ACTIVITY:
Produce word for word the lines of the data below running from the one that has "Given: Open the Configuration menu" to the one that has "Instruction: Expand the", inclusive, and no others.

RAW DATA:

*-*-*

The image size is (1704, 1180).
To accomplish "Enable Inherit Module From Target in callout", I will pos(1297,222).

*-*-*

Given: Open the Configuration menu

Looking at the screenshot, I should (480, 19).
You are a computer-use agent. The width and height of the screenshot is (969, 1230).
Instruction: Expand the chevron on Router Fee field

*-*-*

COMPLETED EXERCISE:
Given: Open the Configuration menu

Looking at the screenshot, I should (480, 19).
You are a computer-use agent. The width and height of the screenshot is (969, 1230).
Instruction: Expand the chevron on Router Fee field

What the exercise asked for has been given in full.